#### [About this exercise]
For each statement, say yes or no on whether it agrees with the text on PEXA's property and mortgage report, and quote the deciding words from that text. (a) The volume of property changing hands was above 2019 levels by the end of September. (b) Commercial real estate was hit less hard by the pandemic than residential properties. (c) The report identifies a lending shift from the big four banks toward small lenders.

[Opening Text under study section]

Its first Property and Mortgage Insights report reveals that settlement volumes crashed after the pandemic struck, dropping from 20 per cent year-on-year growth in January to declines in May and June because of COVID-19 lockdowns.
The volume of homes and other real estate changing hands has since steadily recovered, and by the end of September was above 2019 levels, PEXA said.
At the same time, refinancing of mortgages soared from about 20 per cent growth in January to more than 70 per cent in June, driven by mortgage stress, fear of the pandemic’s economic fallout, and property owners shopping around for better loan deals as interest rates hit record lows.
“This contributed to a 27 per cent increase in total refinances in the first nine months of 2020 compared with the same period in 2019,” the report said.
The report also identifies a significant lending shift from small lenders back to the big four banks in most states as owners sign new mortgages and refinance their properties.
Two years ago, Australia fulfilled a decades-long quest to make digital e-conveyancing the norm across the property sector, which settles $300 billion worth of transactions annually. The two largest states made e-conveyancing compulsory for all property title and mortgage transfers, shredding 150 years of paper title history.
Commercial real estate has been hit harder by the pandemic than residential properties, with values falling 14 per cent in NSW for the first nine months of the year.
Although the outlook remains unclear, Victoria’s harsh lockdown will have a lingering impact with the property market likely to “remain subdued,” the report says. “Analysing previous housing cycles and key economic drivers suggests that in the medium term, house prices and new loan commitments will decline further,” it said.
PEXA’s chief executive Glenn King said PEXA’s data, compiled by economist Craig Emerson, combined with other sources allowed it to quickly identify current trends in property sales and financing, and compare them with previous periods.

[Closing Text under study section]
[Opening The data section]

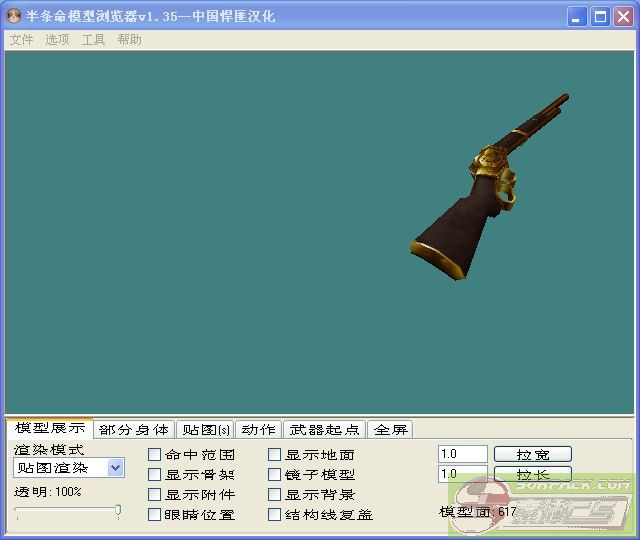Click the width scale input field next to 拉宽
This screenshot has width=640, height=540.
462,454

[Closing The data section]
[Opening The data section]

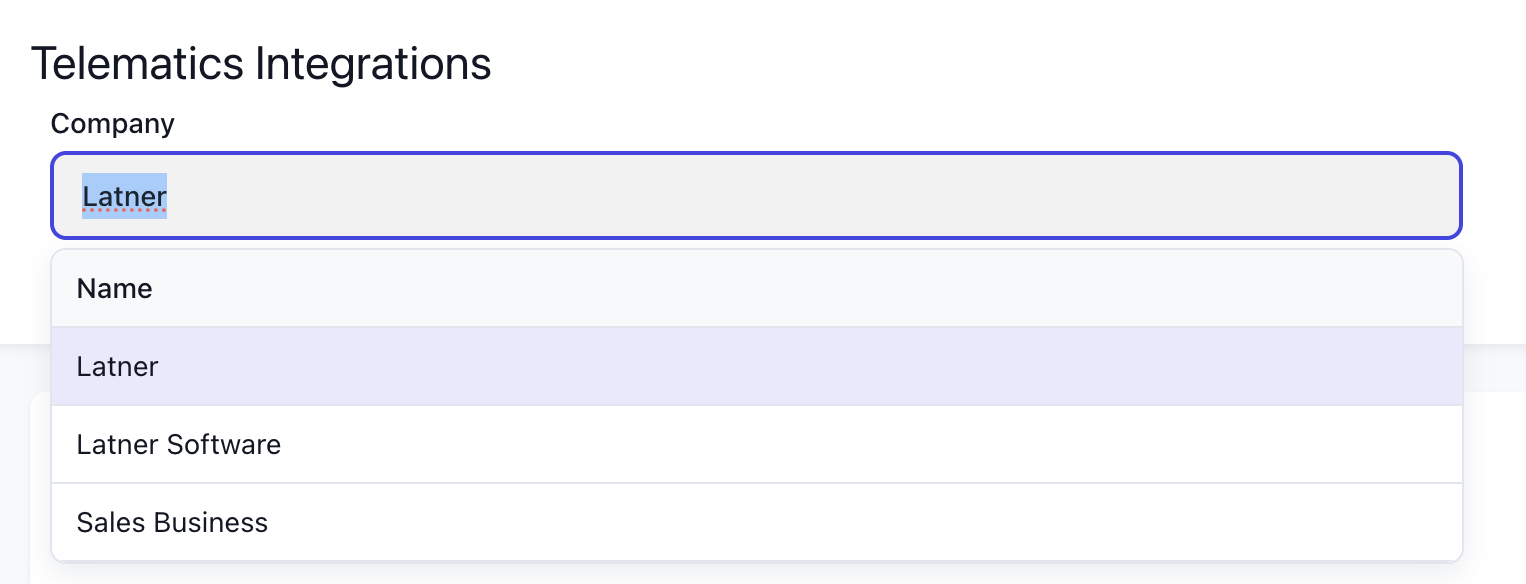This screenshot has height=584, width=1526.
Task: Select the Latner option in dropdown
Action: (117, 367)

[Closing The data section]

#### [Exercise output]
(a) Yes: "by the end of September was above 2019 levels"
(b) No: "Commercial real estate has been hit harder by the pandemic than residential properties"
(c) No: "a significant lending shift from small lenders back to the big four banks"